Let’s Get Physical: Reimagining P.E.

While every class needed to be reinvented this year, physical education perhaps took some of the most creativity to redesign. How do you inspire students to be fit and active while social distancing? What happens when the gym has been repurposed to house cohorts? Our physical education teams in the Lower and Middle Schools were up to the challenge.

Lower Schoolers Work It Out…Outside

This fall, Beasley Lower School students thoroughly enjoyed their physical education activities outside on the MICDS athletic fields or from their homes. P.E. may have looked different than usual, but students were still actively engaged in strength-based and flexibility exercises and games.

Lower School P.E. Teachers Sue Orlando and Jim Lohr have continued to adapt and innovate their program this year. For in-person learners, they taught an entire Lower School grade level at one time, separated into four stations by cohort outside on the MICDS athletic fields. Each cohort station was then further divided with a hula hoop space marker for each student. Students worked through exercise circuits in their hoop, such as lunges, side jumps over an obstacle, jumping jacks, and more, and each student also took a turn running around the entire setup. Students rotated from station to station as they used their muscles in different ways for a great all-around workout!

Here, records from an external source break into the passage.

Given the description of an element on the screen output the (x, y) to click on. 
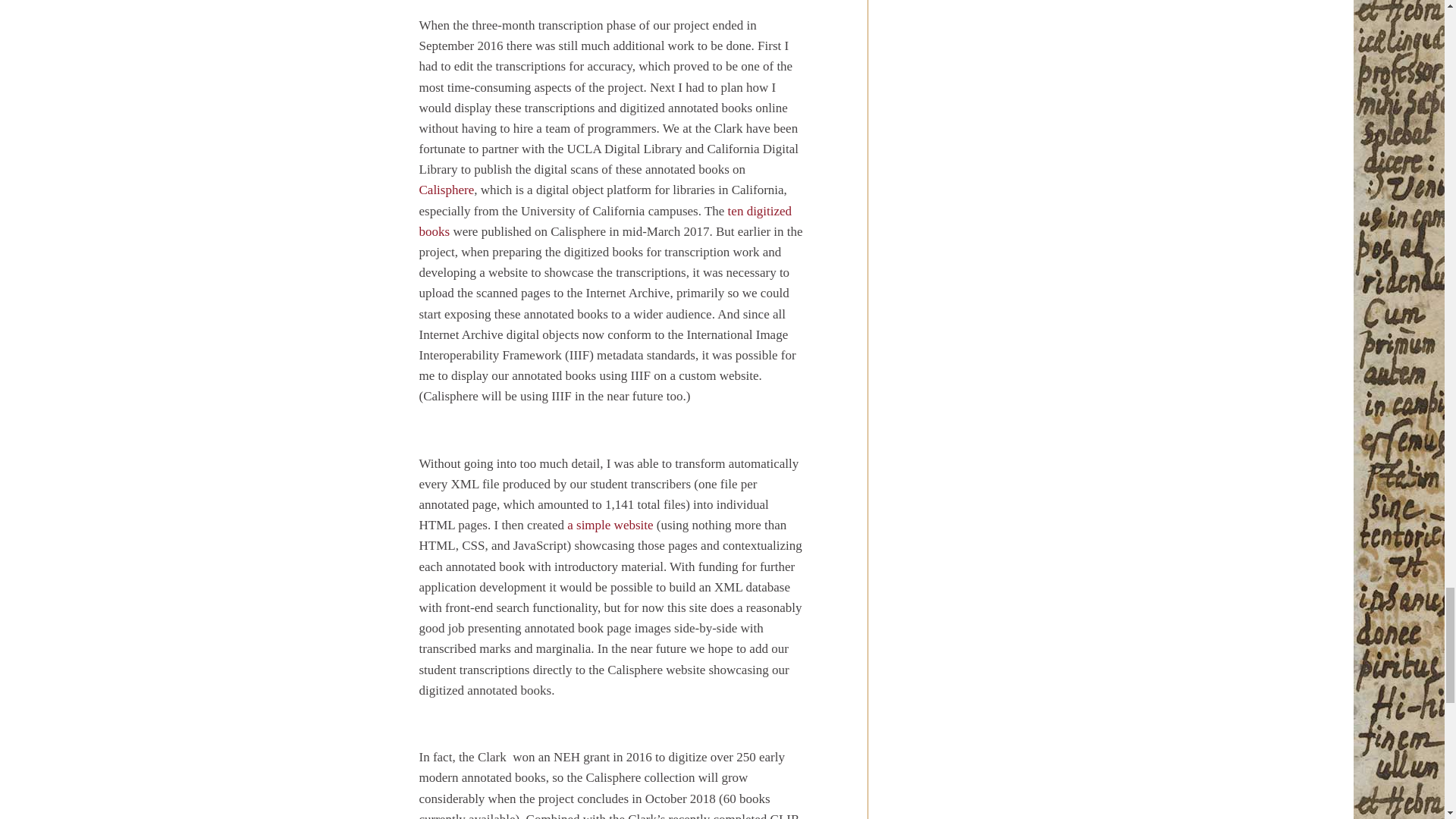
Calisphere (446, 189)
a simple website (609, 524)
ten digitized books (605, 221)
Given the description of an element on the screen output the (x, y) to click on. 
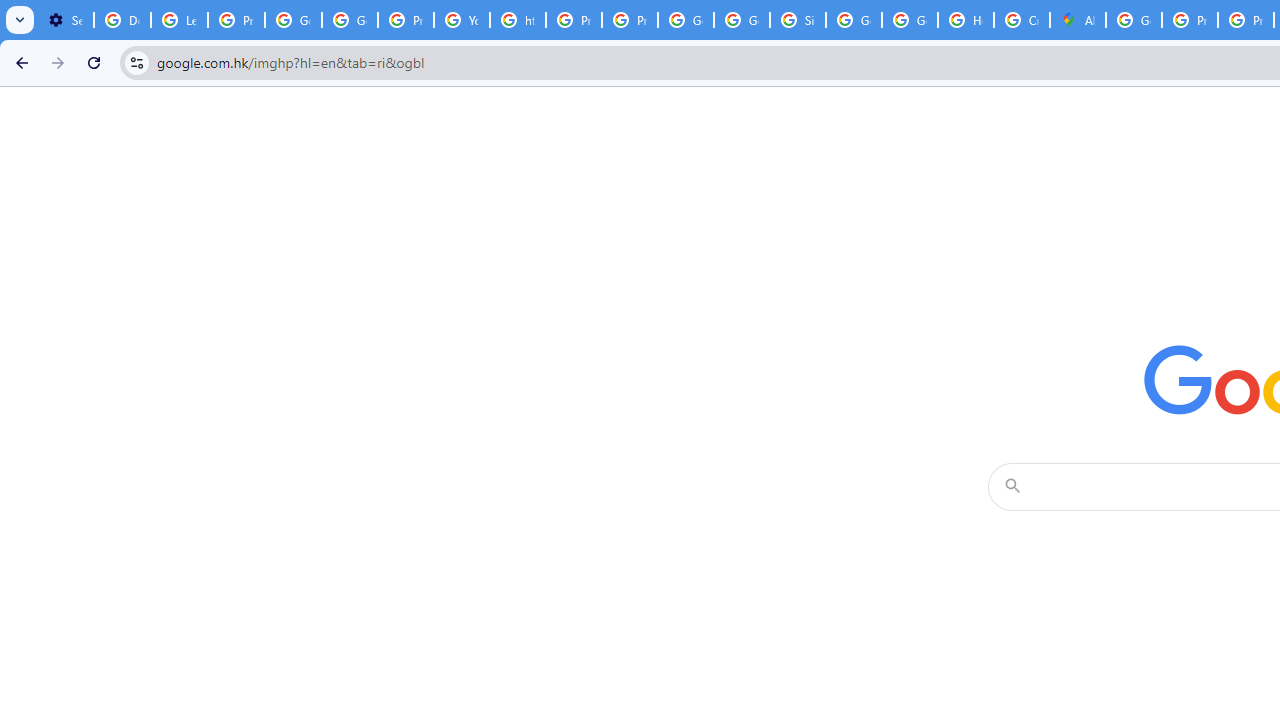
Create your Google Account (1021, 20)
YouTube (461, 20)
Sign in - Google Accounts (797, 20)
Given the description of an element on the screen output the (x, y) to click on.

For distance learners, Orlando and Lohr stressed, “Remember the magic number for exercise each day is at least 60 minutes.” They regularly sent home P.E. activities via the SeeSaw learning platform, including videos of on-campus students demonstrating exercise circuits. Students reported back with photos, videos, and notes on their physical activity.

Middle Schoolers on the Move

Middle School students returned this fall to a unique physical education curriculum, in both online and in-person formats, thoughtfully developed by Physical Education Department Chair Eric Lay and the talented educators in the department.

Lay shared some insight into the program: “It’s important to understand how students are assessed in P.E. class. All students have access to their assessment spreadsheet, and faculty and students work collaboratively to assess movement skills and competencies and cognitive skill development as the semester progresses. Grades are standard-based, and all students start with a score of ‘1’ at the start of the semester since they haven’t proven their learning yet. As students improve their skills and progress their learning, the scores change accordingly. Students assess their own comfort and competence in performing various physical activities, and their teachers weigh in with their assessment, too. It’s a collaborative process which gives students a sense of agency and personal responsibility for their own physical education development.”

The movement assessments focus on how well students can perform movement exercises, such as squats and planks, with proper technique and form. Students learning from home watched a video demonstration of the exercise and then practiced the movement until they felt they were doing it properly and with the repetition required. Then, they submitted a video of themselves doing each exercise for their teacher’s review. The teachers took environmental factors into consideration, and distance learners and teachers collaborated to make adjustments and individualized movement skill assessments as needed. On-campus learners received in-person instruction on movement skills and feedback on their progress. All students learned the same skills concurrently, just in different environments.